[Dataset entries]
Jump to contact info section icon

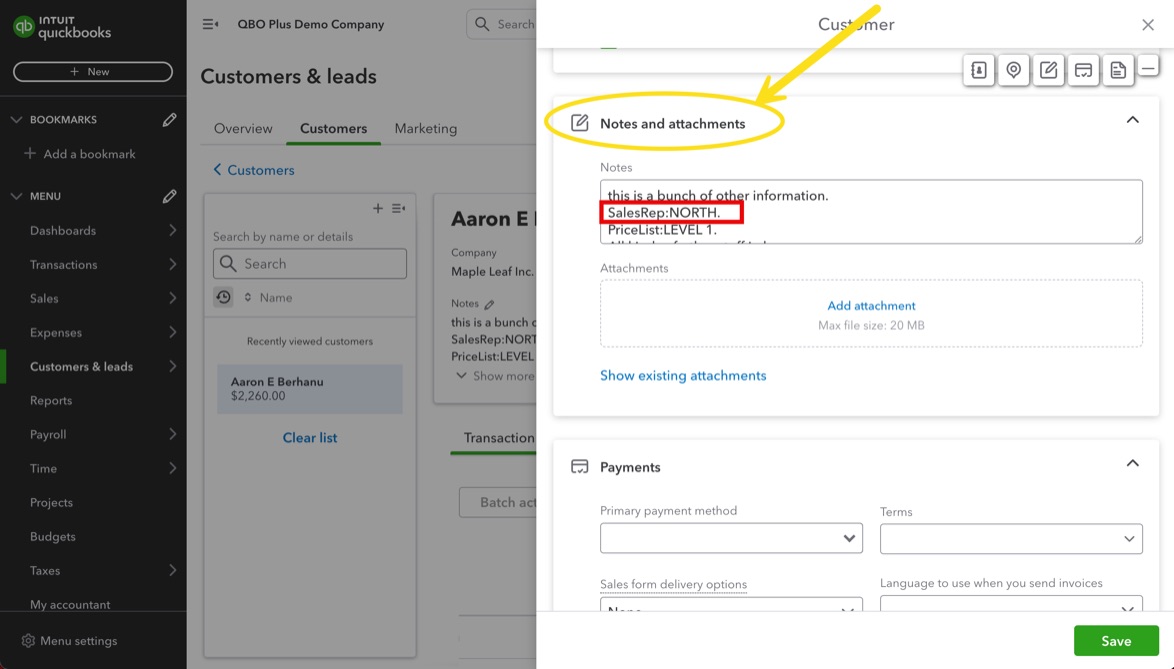click(x=979, y=70)
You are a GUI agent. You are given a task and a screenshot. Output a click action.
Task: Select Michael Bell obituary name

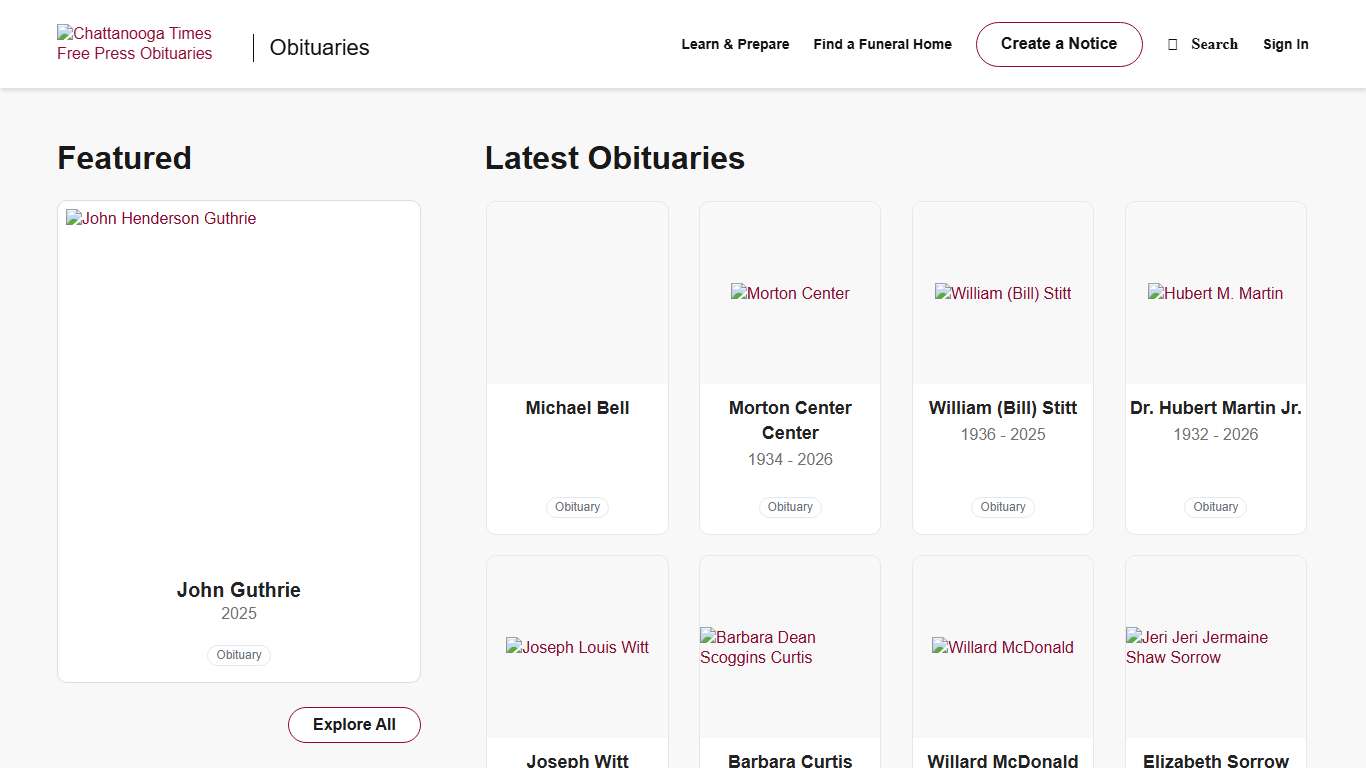(577, 408)
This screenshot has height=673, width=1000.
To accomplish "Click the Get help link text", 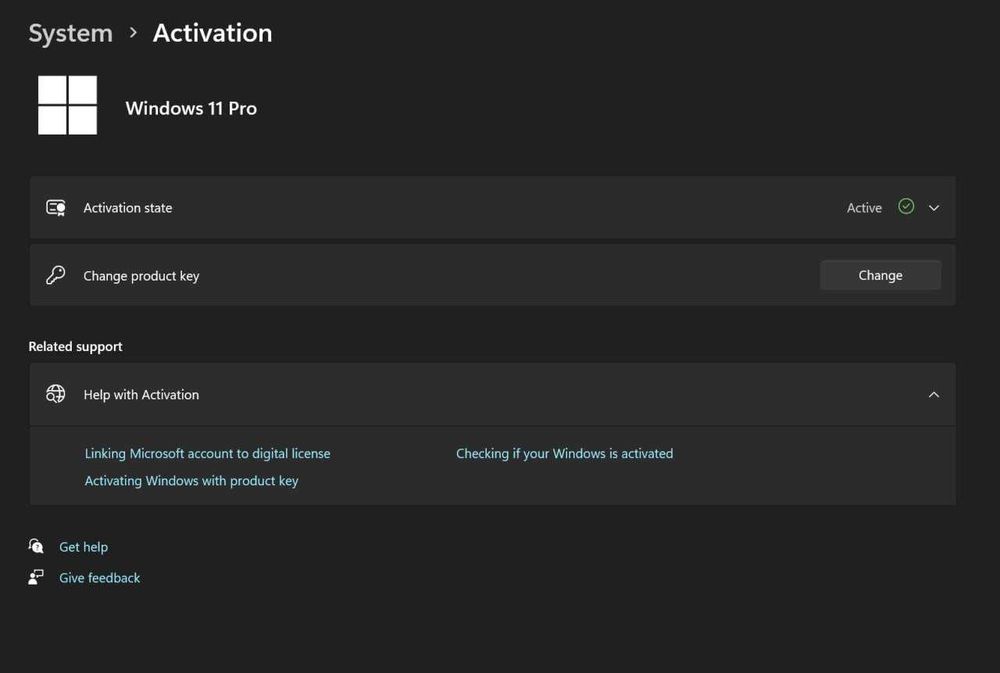I will click(x=83, y=547).
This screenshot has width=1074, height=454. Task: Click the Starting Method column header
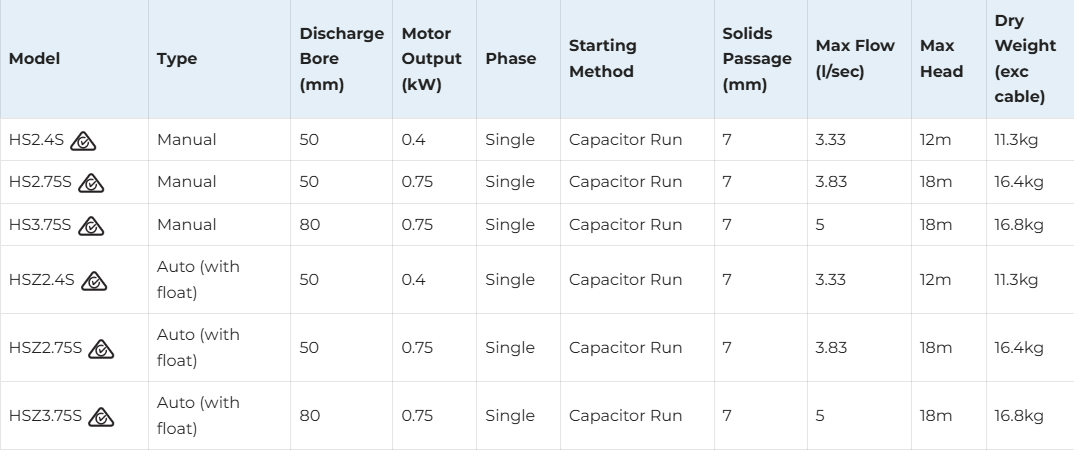[x=602, y=59]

Activity → Reproduce word for word the lines running from the line with "This screenshot has width=1074, height=454." through the end of the data, both included, and nothing else; leave out the pictures.

Response to this exercise →
This screenshot has width=1074, height=454. Task: Click the Starting Method column header
[x=602, y=59]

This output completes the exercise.